In addition to piece-wise smoothness, the second property we expect from albedo map is parsimony, which means that the palette with which an albedo image was painted should be small. This property holds only when it is a soft constraint to make the palette sparse enough. As for the parsimony prior, we penalize the network by minimizing the entropy of the albedo map (Chen & Liu, 2022):

$$\begin{aligned} {\mathcal {L}}_{\text {parsimony}} ={\mathbb {E}}[-\log (p(A))], \end{aligned}$$
(13)

where \(p(\cdot )\) is the probability density function (PDF). To address the difficulty of estimating the PDF of the continuous variable albedo map A during training, we use Monte Carlo sampling to obtain a soft approximation of a Gaussian histogram at predefined bins for estimating the PDF of A.

Specular Map Prior works (He et al., 2016; Shu et al., 2017) for portrait relighting, especially which require no One-Light-at-A-Time (OLAT) data, only employ simple diffuse lighting to model the human face. However, given the fact that specular phenomenons widely appear on human faces, it is key to the photorealistic rendering to model the specular effects. Therefore, we leverage Blinn–Phong model (1977) to incorporate specular component as:

$$\begin{aligned} R_\text {spec}\left( N, \omega _i, \omega _o\right) = \frac{s+2}{2 \pi }\left( h\left( \omega _i, \omega _o\right) \cdot N \right) ^s, \end{aligned}$$
(14)

where \(h(\omega _i, \omega _o) = \text {normalize}(\omega _i + \omega _o)\), and s is the Phong exponent that controls the apparent smoothness of the surface. Then the specular map \(S_\text {spec}\) can be calculated by the accumulation of \(R^\text {spec}\left( N, \omega _i, \omega _o\right) \) under illumination from different directions:

$$\begin{aligned} S_\text {spec} = F_\text {spec}(N, L) = \sum _{\omega _i}(L(\omega _i) \odot R_\text {spec}\left( N, \omega _i, \omega _o\right) ),\nonumber \\ \end{aligned}$$
(15)

in which \(\omega _o\) is always towards the front in this paper. In experiments, we also find that the specular produced by Blinn-Phong model can never perfectly align with the real face in the video. Inspired by SunStage (Wang et al., 2022), we use another network \(F_\text {cspec}\) to predict a coefficient map \(C_\text {spec} \in {\mathbb {R}}^{1 \times H \times W}\) for flexibly adjusting the final specular:

$$\begin{aligned} C_\text {spec} = F_\text {cspec}({\hat{I}}, N). \end{aligned}$$
(16)

For the coefficient map, we apply a TV loss mentioned in Eq. 12 to avoid checkerboard artifacts. Finally, we synthesize the video frame \({\tilde{I}}\) via image-based rendering:

$$\begin{aligned} F_\text {render}: {\tilde{I}} = A\odot (S_\text {shad}+C_\text {spec} \odot S_\text {spec}), \end{aligned}$$
(17)

where \(\odot \) denotes the element-wise product. And the training objective is the reconstruction loss against input frames:

$$\begin{aligned} {\mathcal {L}}^\text {render}_\text {rgb} = \Vert {\tilde{I}} - I \Vert _2^2. \end{aligned}$$
(18)
━━━━━━━━━━━━━━━━━━━━━━━━━━━━━━
▶ _WHAT YOU WILL DO_: In the passage on albedo and specular maps, what does the Phong exponent s control?

▶ _RECORDS PROVIDED_:
━━━━━━━━━━━━━━━━━━━━━━━━━━━━━━
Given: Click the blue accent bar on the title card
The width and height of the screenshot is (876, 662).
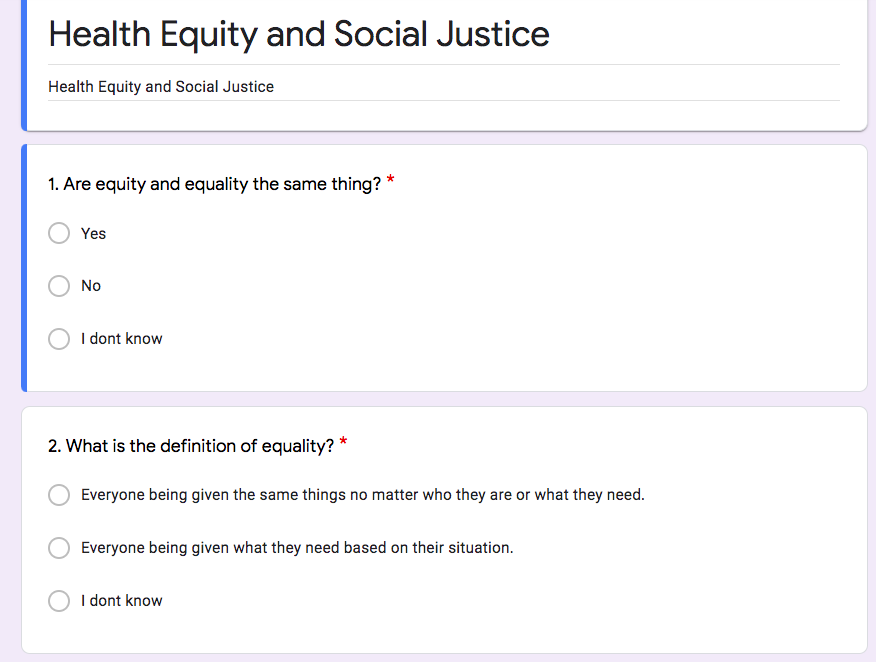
━━━━━━━━━━━━━━━━━━━━━━━━━━━━━━
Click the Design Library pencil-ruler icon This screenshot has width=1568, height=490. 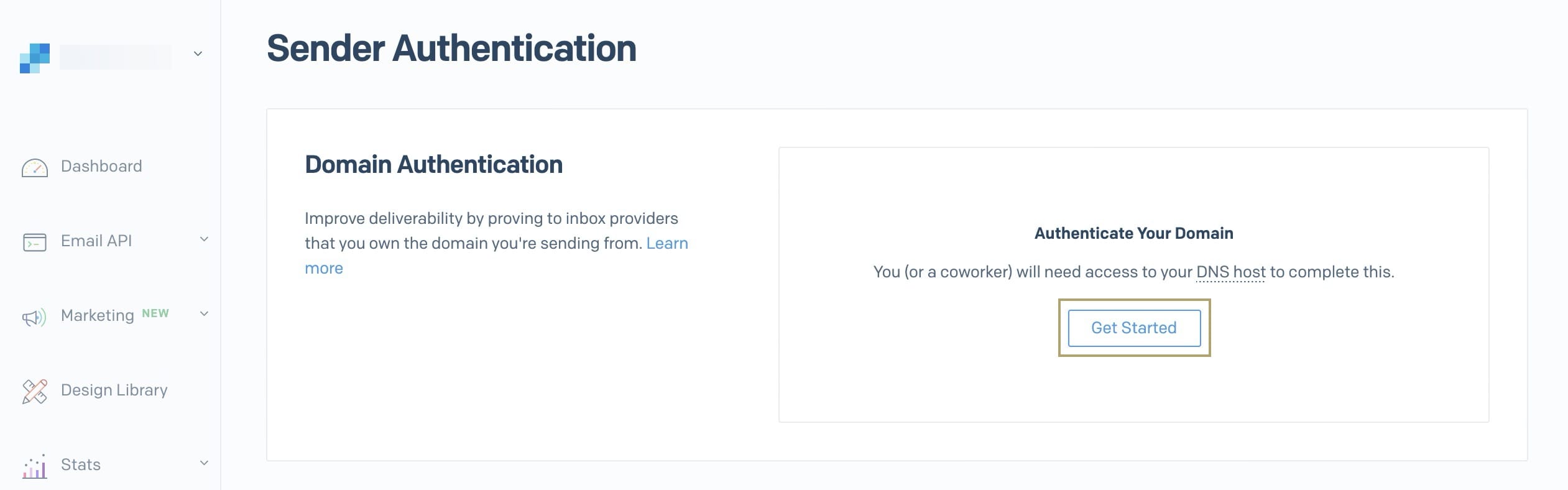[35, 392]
━━━━━━━━━━━━━━━━━━━━━━━━━━━━━━
▶ _SOLUTION_: The apparent smoothness of the surface.